● Fragmento citado:

El juez Simonelli, que resolviò el caso por la inimputabilidad de los acusados.
El juez Simonelli, que resolviò el caso por la inimputabilidad de los acusados.

Pasados unos días, cuando el juez Arturo Simonelli visitó a los detenidos. Estaban apenados, no podían creer lo que había ocurrido y decían, por ejemplo, que no entendían lo que había pasado o que “esto es muy malo”.

Los antropólogos Miguel Hange y Fernando Pages Larray expusieron en el sumario. Hicieron hincapié en la cultura ancestral mapuche y y en indagaciones sobre el movimiento milenarista unión pentecostal. Sus informes mostraban que la ceremonia mortal fue el resultado de un proceso del llamado “sincretismo religioso”, es decir un sistema que combina doctrinas diferentes, en este caso las creencias mapuches y la ideas que habían adquirido del pentecostalismo.

● Tareas:
a – Según el fragmento citado sobre el caso del juez Simonelli, ¿qué antropólogos expusieron en el sumario?
b – Indica si cada afirmación concuerda con el fragmento citado sobre el caso del juez Simonelli y respalda cada respuesta con las palabras decisivas del fragmento: (i) los detenidos se mostraron apenados cuando el juez los visitó; (ii) Simonelli resolvió el caso declarando culpables a los acusados; (iii) los antropólogos atribuyeron la ceremonia únicamente a las creencias mapuches.
c – Continúa el fragmento citado sobre el caso del juez Simonelli a partir de su última oración.

● Información mostrada:

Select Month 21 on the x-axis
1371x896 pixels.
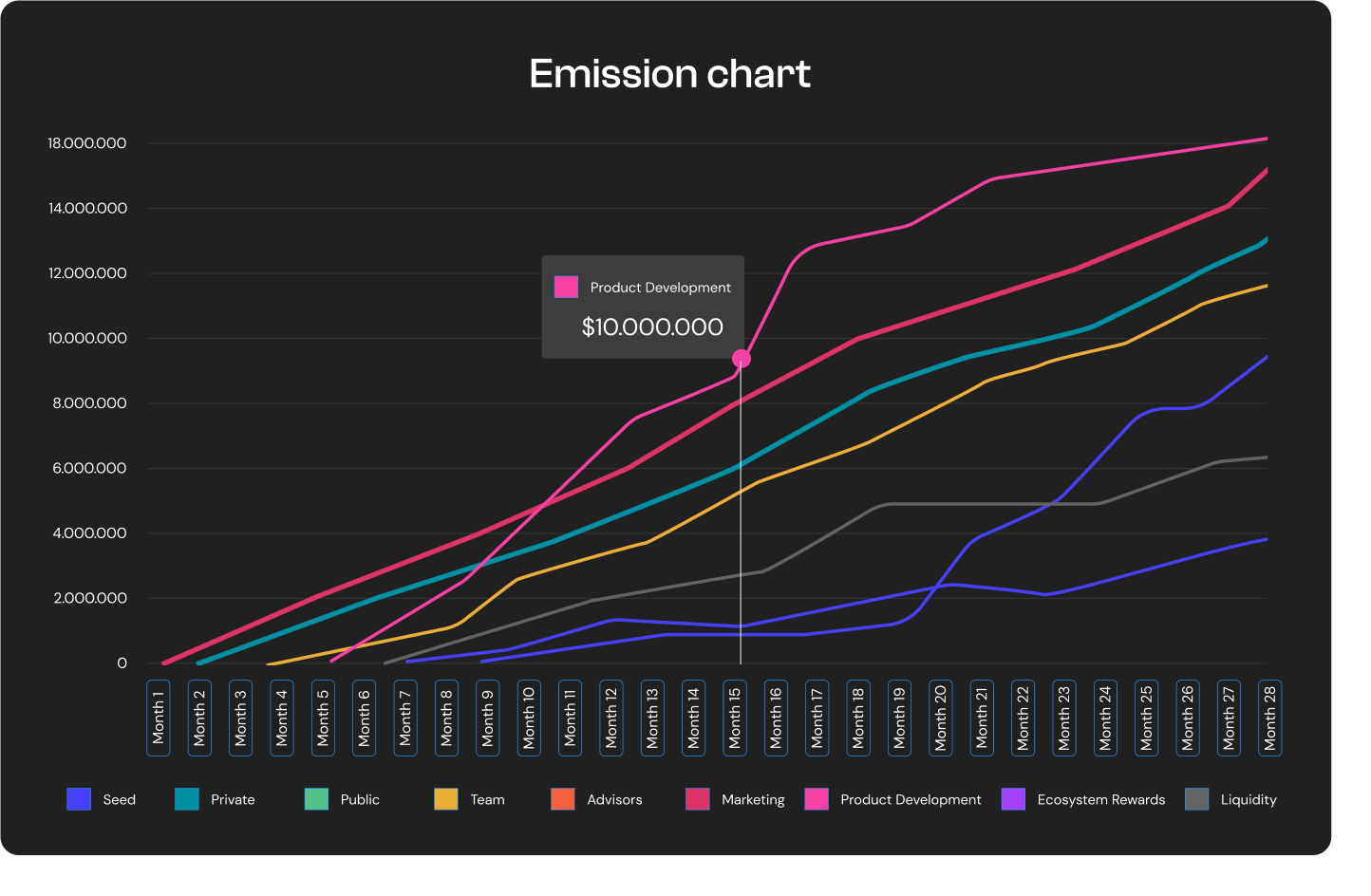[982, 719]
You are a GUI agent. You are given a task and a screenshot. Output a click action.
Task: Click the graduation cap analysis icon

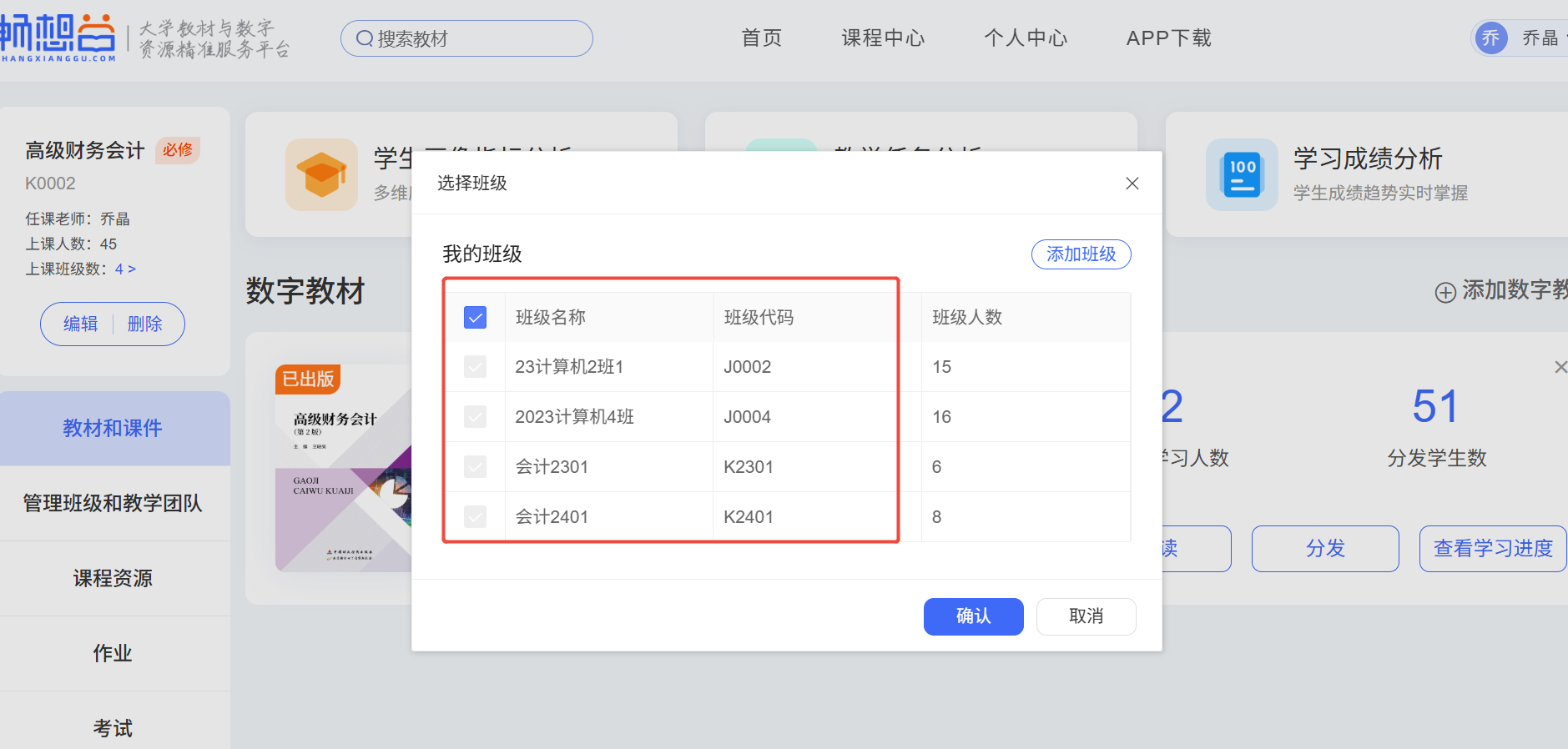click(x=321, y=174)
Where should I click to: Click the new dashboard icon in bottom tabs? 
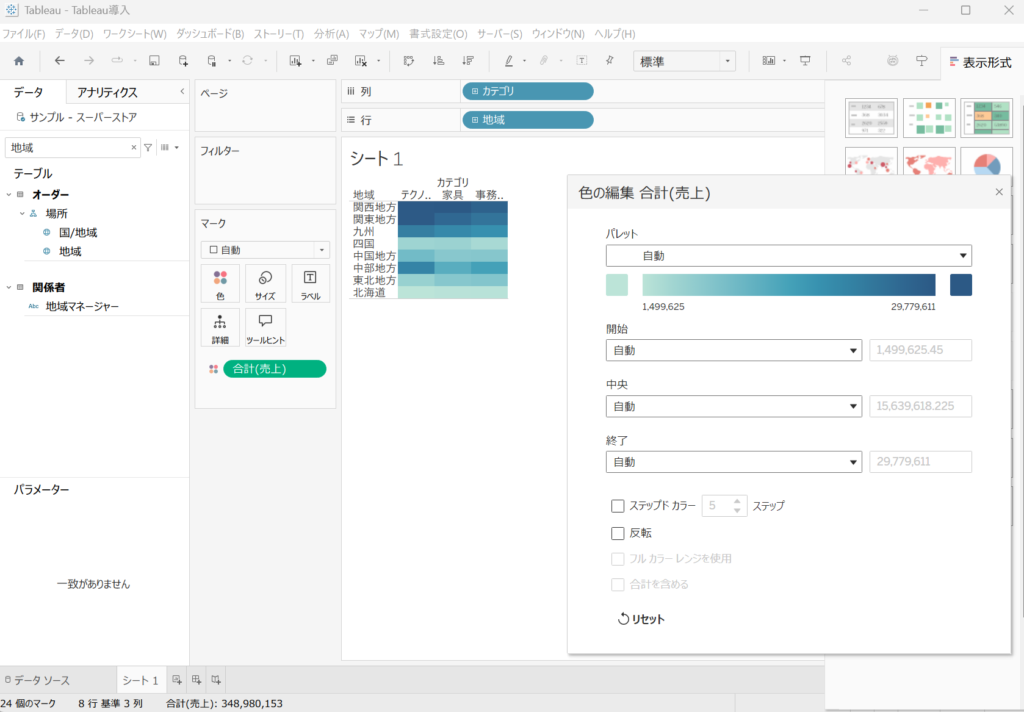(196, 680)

---

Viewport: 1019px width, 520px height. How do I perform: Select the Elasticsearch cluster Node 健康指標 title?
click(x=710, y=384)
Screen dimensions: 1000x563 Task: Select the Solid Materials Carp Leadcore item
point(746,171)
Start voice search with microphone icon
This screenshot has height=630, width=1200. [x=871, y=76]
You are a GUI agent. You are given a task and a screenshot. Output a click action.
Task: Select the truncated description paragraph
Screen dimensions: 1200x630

● Respuestas por tarea:
a – Miguel Hange y Fernando Pages Larray.

b –
(i) Sí: "Estaban apenados, no podían creer lo que había ocurrido".
(ii) No: "que resolviò el caso por la inimputabilidad de los acusados".
(iii) No: "un sistema que combina doctrinas diferentes".

c –
Los psiquiatras, que entrevistaron a cada uno de los mapuches detenidos determinaron que no tenían ninguna anomalìa psíquica pero que al momento del ritual padecieron una ausencia de conciencia transitoria. Es decir, estaban en un estado de trance místico. Los propios mapuches aseguraron: “El demonio tomó el espíritu de Ricardo (Painitrul)”, que conducía la ceremonia, y describieron la aparición de satanás como “un viento frío y un aire muerto”.

Las decisiones judiciales

El juez Arturo Simonelli, el 13 de diciembre de 1979, compartió la visión de la fiscalía de que los acusados estuvieron en un estado éxtasis místico colectivo, y, por lo tanto, no comprendieron la criminalidad de los actos ni pudieron dirigir sus acciones libremente.

En su sentencia, el juez dijo: “Se ha detectado que los mismos no padecen alteración mental alguna, pero asimismo los hechos que relatan son para ellos tan indudables como reales; la posesión demoníaca de algunos de los miembros del grupo; el peligro que ello representaba; su evidencia ante las formas de serpientes, expulsión del espíritu y finalmente la necesidad de reaccionar, expulsando al demonio como método de curación, sin preocuparse por la muerte física del afectado, pues de todas maneras así se los conducía a la salvación”.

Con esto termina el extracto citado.